- Given task A -
Summarize the passage on economic imperialism in two sentences.

1) Economic imperialism, Yesterday

The old conservative view on colonialism can best be expressed by Benjamin Kidd (1898):

...There never has been, and there never will be, within any time with which we are practically concerned, such a thing as good government, in the European sense, of the tropics by the natives of these regions.  ...  we are dealing with peoples who represent the same stage in the history of the development of the race that the child does in the history of the development of the individual. ... If [the Westerner] has any right there at all, he is there in the name of civilization ; if our civilization has any right there at all, it is because it represents higher ideals of humanity, a higher type of social order. (1)

Kidd held to three base principles:

  • The West needs tropical products--rubber, metals, cocoa, palm oil, coffee.
  • White men's bodies are inadapted to work in these cimates.
  • Tropical natives are incapable of organizing large-scale export industry.

Conclusion?  Whites must commandeer colored men to extract and export these products to the West.  There was simply no other choice.

It would seem that the solution which must develop itself under pressure of circumstances in the future is, that the European races will gradually come to realize that the tropics must be administered from the temperate regions. (1)

Fair enough.  Administering the tropics from the temperate regions: A thing of the past?



2) Economic imperialism, today

Nineteenth century anti-imperialists complained that tropical economies were at the mercy of western business.  And today?

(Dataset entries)
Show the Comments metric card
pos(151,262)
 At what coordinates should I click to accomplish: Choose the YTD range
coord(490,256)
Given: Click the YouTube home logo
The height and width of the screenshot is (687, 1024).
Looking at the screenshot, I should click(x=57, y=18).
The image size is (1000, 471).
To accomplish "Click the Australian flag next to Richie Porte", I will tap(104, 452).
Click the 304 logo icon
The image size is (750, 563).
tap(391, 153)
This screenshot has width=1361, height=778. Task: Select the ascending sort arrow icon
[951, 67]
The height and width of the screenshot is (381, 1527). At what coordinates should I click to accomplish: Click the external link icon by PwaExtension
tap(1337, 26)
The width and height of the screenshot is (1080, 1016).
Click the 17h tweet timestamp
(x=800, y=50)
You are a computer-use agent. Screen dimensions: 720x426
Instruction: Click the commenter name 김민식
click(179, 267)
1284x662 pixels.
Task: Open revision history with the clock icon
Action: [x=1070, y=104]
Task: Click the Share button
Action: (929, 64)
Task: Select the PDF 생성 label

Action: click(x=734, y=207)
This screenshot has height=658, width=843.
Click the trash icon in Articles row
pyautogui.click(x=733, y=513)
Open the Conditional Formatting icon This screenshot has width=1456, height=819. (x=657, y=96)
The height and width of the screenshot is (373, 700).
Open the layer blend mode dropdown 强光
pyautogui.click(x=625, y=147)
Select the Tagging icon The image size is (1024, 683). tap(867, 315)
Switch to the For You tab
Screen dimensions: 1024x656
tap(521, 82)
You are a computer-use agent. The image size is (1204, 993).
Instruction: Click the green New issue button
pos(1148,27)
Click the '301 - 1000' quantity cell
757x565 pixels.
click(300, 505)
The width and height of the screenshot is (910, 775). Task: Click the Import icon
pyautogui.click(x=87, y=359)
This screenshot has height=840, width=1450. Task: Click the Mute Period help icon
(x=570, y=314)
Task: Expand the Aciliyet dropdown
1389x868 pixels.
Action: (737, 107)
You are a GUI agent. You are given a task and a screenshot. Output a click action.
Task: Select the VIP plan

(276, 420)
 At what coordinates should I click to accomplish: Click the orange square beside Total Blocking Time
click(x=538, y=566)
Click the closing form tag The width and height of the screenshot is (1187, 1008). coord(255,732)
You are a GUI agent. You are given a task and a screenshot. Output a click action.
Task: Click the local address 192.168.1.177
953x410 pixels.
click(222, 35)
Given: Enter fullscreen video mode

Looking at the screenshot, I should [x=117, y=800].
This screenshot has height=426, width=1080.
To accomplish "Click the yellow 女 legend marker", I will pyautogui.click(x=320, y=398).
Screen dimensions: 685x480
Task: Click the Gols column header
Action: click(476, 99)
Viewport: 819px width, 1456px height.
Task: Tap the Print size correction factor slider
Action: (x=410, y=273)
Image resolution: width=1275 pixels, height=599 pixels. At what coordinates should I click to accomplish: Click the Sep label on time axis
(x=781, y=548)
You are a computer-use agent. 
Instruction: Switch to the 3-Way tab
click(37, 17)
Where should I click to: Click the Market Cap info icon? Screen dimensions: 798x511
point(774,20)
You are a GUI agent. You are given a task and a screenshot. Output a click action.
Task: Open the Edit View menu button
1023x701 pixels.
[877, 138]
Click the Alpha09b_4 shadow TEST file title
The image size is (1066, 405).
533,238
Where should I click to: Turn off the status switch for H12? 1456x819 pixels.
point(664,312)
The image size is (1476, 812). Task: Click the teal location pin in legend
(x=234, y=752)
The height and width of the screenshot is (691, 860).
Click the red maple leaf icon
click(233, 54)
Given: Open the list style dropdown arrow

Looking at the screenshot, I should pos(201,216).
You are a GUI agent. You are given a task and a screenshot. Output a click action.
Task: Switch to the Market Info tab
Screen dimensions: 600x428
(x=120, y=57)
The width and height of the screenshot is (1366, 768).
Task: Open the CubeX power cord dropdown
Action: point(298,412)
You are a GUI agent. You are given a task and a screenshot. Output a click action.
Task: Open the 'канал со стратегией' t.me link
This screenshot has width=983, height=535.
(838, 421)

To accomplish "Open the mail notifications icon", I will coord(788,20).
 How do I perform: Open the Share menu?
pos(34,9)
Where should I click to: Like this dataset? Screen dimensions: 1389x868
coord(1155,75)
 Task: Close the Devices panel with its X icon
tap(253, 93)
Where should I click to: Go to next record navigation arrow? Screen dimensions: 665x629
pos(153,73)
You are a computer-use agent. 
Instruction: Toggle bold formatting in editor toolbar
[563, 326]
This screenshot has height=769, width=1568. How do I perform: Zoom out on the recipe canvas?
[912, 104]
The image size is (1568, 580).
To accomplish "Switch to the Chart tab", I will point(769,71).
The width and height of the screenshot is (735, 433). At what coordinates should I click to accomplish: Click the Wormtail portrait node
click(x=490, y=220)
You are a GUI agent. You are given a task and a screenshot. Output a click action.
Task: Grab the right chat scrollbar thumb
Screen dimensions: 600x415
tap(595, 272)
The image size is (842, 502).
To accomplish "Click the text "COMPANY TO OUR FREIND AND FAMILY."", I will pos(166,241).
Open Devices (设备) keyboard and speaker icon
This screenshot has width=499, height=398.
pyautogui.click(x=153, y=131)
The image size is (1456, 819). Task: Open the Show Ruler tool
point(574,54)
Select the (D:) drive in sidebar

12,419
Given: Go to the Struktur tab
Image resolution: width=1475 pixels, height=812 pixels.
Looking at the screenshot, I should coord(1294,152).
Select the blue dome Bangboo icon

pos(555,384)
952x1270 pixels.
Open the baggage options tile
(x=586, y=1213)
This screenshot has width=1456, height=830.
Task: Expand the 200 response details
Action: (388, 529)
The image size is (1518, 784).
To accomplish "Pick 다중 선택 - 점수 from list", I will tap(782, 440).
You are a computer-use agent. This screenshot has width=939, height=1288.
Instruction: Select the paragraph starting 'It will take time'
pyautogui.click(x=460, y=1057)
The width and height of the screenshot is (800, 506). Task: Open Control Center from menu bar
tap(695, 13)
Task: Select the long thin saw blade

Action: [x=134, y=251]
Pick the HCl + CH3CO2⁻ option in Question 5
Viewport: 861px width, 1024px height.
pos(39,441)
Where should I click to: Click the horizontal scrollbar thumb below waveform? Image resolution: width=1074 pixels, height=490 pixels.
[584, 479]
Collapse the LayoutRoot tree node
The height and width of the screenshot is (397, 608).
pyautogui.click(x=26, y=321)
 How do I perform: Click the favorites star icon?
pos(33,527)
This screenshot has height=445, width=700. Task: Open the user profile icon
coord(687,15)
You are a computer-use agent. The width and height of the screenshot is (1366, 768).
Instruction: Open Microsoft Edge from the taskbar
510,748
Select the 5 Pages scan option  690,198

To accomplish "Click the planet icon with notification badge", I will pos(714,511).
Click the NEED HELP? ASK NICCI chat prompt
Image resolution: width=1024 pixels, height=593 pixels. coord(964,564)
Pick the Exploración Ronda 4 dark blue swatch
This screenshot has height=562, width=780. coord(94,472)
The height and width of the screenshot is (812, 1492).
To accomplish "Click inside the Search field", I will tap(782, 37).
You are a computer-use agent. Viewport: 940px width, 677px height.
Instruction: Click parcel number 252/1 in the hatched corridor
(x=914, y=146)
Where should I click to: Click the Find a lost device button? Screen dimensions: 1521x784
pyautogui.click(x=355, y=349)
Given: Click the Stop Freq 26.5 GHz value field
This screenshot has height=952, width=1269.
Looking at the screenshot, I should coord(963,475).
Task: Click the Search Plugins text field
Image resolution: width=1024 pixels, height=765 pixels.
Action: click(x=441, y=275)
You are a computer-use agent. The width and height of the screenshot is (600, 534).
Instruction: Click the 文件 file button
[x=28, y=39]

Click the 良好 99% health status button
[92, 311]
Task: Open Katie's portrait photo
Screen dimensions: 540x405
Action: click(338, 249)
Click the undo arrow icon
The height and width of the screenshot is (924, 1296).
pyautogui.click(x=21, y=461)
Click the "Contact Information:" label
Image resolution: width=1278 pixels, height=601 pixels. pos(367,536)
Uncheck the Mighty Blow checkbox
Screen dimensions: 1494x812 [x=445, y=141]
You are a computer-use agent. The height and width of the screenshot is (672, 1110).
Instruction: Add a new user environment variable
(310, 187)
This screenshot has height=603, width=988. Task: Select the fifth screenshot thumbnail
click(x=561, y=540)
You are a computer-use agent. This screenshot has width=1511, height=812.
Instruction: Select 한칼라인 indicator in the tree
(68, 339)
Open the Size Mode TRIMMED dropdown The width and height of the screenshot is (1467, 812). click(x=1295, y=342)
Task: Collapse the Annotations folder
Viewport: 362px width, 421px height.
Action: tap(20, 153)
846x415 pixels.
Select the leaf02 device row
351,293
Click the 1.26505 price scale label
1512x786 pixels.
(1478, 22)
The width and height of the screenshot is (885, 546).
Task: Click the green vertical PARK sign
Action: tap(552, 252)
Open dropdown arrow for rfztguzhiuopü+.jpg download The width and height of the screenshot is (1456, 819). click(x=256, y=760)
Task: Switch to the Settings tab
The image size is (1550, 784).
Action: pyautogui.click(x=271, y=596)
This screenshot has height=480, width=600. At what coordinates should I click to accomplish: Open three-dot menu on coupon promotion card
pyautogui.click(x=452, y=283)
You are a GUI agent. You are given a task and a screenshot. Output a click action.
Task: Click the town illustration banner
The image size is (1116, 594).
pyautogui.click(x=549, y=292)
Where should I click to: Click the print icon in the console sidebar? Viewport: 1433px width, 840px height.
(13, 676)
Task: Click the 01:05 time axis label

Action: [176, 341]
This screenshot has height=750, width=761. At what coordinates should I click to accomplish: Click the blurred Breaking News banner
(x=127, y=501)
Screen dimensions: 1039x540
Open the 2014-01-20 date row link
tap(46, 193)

- Given task B -
In the rows, start at the line containing "This screenshot has height=426, width=1080." and stop after the line containing "point(774,20)". Reproduce those lines with "Instruction" replaced by "Directive", keeping everything else unchanged.

- Output A -
The passage presents Benjamin Kidd's 1898 conservative view that tropical natives could not govern well and that the tropics must be administered from the temperate regions. Kidd based this on three principles: the West needs tropical products, white men's bodies are unsuited to work in those climates, and tropical natives cannot organize large-scale export industry.

- Output B -
This screenshot has height=426, width=1080.
To accomplish "Click the yellow 女 legend marker", I will pyautogui.click(x=320, y=398).
Screen dimensions: 685x480
Task: Click the Gols column header
Action: click(476, 99)
Viewport: 819px width, 1456px height.
Task: Tap the Print size correction factor slider
Action: (x=410, y=273)
Image resolution: width=1275 pixels, height=599 pixels. At what coordinates should I click to accomplish: Click the Sep label on time axis
(x=781, y=548)
You are a computer-use agent. 
Directive: Switch to the 3-Way tab
click(37, 17)
Where should I click to: Click the Market Cap info icon? Screen dimensions: 798x511
point(774,20)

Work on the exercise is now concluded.